UPDATE 1-EU agency backs Bayer, Genzyme leukemia drug
(Adds details, background, share price)
FRANKFURT Oct 23 (Reuters) - The European Committee for Medicinal Products for Human Use (CHMP) has recommended the approval of leukaemia drug alemtuzumab to newly diagnosed patients for whom certain chemotherapy treatment is not appropriate.
Recommendations for marketing approval by CHMP are normally endorsed by the European Commission within a couple of months.
Genzyme GENZ.O makes the drug, known in the United States as Campath and outside the United States as MabCampath. Bayer BAYG.DE markets it under a licensing agreement with Genzyme.
MabCampath is currently approved to treat B-cell chronic lymphocytic leukaemia, or B-CLL, in patients for whom two other treatments have not worked.
Bayer shares were up 1.4 percent at 58.95 euros at 0900 GMT, compared with a 0.5 percent gain in the German blue-chip DAX .GDAXI index.
Gunnar Riemann, a Bayer Schering Pharma board member, said the recommendation underscored MabCampath's potential to become a standard of care for patients.
"We believe that therapy with MabCampath earlier in the course of treatment represents a significant advance for B-CLL patients," Riemann said.
Last month, the U.S. Food and Drug Administration (FDA) approved the use of Campath to newly diagnosed patients.
B-CLL is a type of blood cancer in which too many white blood cells collect in the bone marrow, blood and other organs of the body.
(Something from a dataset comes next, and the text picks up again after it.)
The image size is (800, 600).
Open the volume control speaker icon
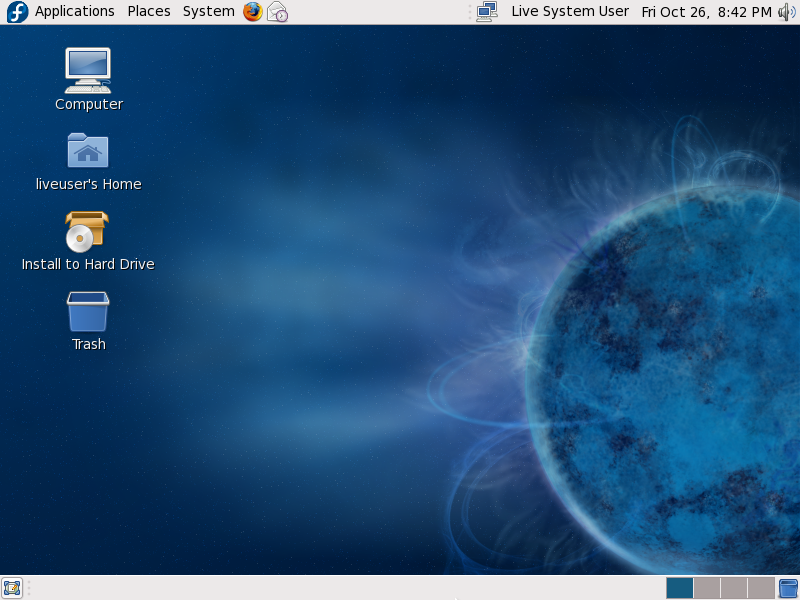788,12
They cause infection because they force out healthy cells as these sick cells live longer than normal ones.
According to the Leukaemia and Lymphoma Society, about 15,000 new cases of B-CLL are diagnosed in the United States each year.
It is the largest subset of chronic lymphocytic leukaemia, the most common form of adult leukaemia in the western world.
The CHMP's opinion was based on data from a late study comparing MabCampath with chlorambucil in previously untreated B-CLL patients.
The study met its primary endpoint by demonstrating superior progression free survival in patients, with MabCampath reducing the risk of disease progression or death by 42 percent.